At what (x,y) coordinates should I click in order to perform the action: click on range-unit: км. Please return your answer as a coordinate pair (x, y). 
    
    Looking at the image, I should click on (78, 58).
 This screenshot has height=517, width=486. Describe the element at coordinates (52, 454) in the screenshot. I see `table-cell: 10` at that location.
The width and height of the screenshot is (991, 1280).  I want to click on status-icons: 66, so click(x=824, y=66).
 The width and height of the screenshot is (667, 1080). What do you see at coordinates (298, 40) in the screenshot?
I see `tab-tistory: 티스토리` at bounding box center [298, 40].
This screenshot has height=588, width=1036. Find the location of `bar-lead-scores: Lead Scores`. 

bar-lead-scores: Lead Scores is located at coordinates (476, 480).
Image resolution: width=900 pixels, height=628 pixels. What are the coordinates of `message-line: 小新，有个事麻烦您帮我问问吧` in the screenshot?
______________________________
◆ **Görev**:
Listenin başından başlayıp "bar-lead-scores: Lead Scores is" ifadesinin geçtiği satıra kadar, o satır da dahil olmak üzere, bütün satırları hiç değiştirmeden kopyala.

◆ **Cevap**:
At what (x,y) coordinates should I click in order to perform the action: click on range-unit: км. Please return your answer as a coordinate pair (x, y). 
    
    Looking at the image, I should click on (78, 58).
 This screenshot has height=517, width=486. Describe the element at coordinates (52, 454) in the screenshot. I see `table-cell: 10` at that location.
The width and height of the screenshot is (991, 1280).  I want to click on status-icons: 66, so click(x=824, y=66).
 The width and height of the screenshot is (667, 1080). What do you see at coordinates (298, 40) in the screenshot?
I see `tab-tistory: 티스토리` at bounding box center [298, 40].
This screenshot has height=588, width=1036. Find the location of `bar-lead-scores: Lead Scores`. 

bar-lead-scores: Lead Scores is located at coordinates (476, 480).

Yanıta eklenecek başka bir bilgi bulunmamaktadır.